- Это была книга кантат для одного голоса, сочинение Маццаферраты. Там есть одна кантата на сегодняшний день, на сегодняшний час: "С ногами из серебра…" Она была переплетена в тисненый пергамент, блестящий, как коробки от конфет, а на нижней стороне застежки было написано от руки: "Меня сжигает двойной пыл". Бумага была тонкая, мягкая, истлевшая с краев. Она, как осенние листья, начинала умирать с краев. Ты не помнишь этого? Кстати, книга эта должна находиться в одном из шкафов.
Изабелла поощряла расходившуюся фантазию юноши долгой улыбкой, витавшей вокруг маленькой ранки, которая виднелась у нее на губах.
- Ванина, - промолвила она, - почему бы тебе не взять свою лютню и не спеть нам под сурдинку какую-нибудь песенку?

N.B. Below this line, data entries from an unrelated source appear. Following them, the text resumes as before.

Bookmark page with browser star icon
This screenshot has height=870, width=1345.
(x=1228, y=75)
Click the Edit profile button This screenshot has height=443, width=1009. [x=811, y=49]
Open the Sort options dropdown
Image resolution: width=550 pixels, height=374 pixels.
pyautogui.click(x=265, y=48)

- Песенку Тибо де Шампан, короля Наваррского: "Amors me fait commender une chanson novelle…" - предложил Альдо. - Или лучше английскую, такую нежную, на слова Бен-Джонсона Трагического, ту самую, что кончается так "О so white, о so soft, о so sweet, so sweet, so sweet is she!" Да о чем ты думаешь?
Вана не сразу ответила; можно было сказать, она боялась, что у нее не окажется ее прежнего голоса, ей почти казалось, что она вот-вот заговорит не своим голосом. Наконец отвечала:
- Вы просили меня спеть, а я в это время думала о том, что сказал другой твой любимый поэт: "О, ласточка, сестра моя ласточка, не могу понять, как у тебя хватает сердца петь… Прошу тебя, перестань, хотя бы на краткий миг!" Давайте попросим ласточек дать нам минуту покоя.
- Действительно, это не мешало бы, - заметила Изабелла.
В самом деле, крики ласточек разрушали опьянение, навеянное этим долгим днем. Временами пролетали они мимо окна отчаянным лётом, как стрелы.
- Вана, как мне нравится нынче твое грустное настроение! - сказал Альдо.
- Мне тоже, - заметила Изабелла.
Прислонившись спиной к шкафу, головой к деревянным инкрустациям на стене, опустив обнаженные руки вдоль тела, прикрывши длинными темными ресницами лучистую эмаль своих глаз, Вана стояла неподвижно, и лицо ее выдавало состояние человека, который вот-вот лишится чувств и только задерживает зубами свою собственную душу и словно пробует ее вкус. Ее рот слегка подергивался, как будто от особого вкусового ощущения, какое бывает, если пожевать чего-нибудь кислого.
- Иза, ты помнишь картинку Чезаро да Сесто в чудной потускневшей позолоченной раме, которую мы видели во Франкфурте? - спросил Альдо. - Она изображает святую Катерину Александрийскую посреди лесов, вод и гор. Она положила руки на зубчатое колесо - орудие пытки. Концы ее помертвелых пальцев касаются ужасных железных зубцов. Но музыкальный дух картины проник нам в самое сердце. Я помню, как ты сказала: "Ее руки касаются колеса с такой нежностью, будто перед ней клавиши клавикорд".
- Да, это так и было.
- Такая же и Вана нынче.
Паоло Тарзис молча слушал этот фантастический разговор; и самый вид и голос юноши вызывали в нем глухую ревность, а душная атмосфера прошлого и разлитая в воздухе томность, а также игра фантазии не давали ему дышать свободно. Время от времени он представлял себе вдали голый остов своей машины под железным сараем, голубые блузы своих мастеров, работавших возле машины. И в душевной смуте своей под влиянием всех этих музыкальных видений он начинал видеть формы больших облаков, которые должны были служить патетическим фоном для его победы. И так как в эту минуту мимо окна в вихре полета стрелой пронеслась ласточка, он чувствовал в себе мускульную дрожь нетерпения и услышал внутри себя свист, производимый лопастями машины.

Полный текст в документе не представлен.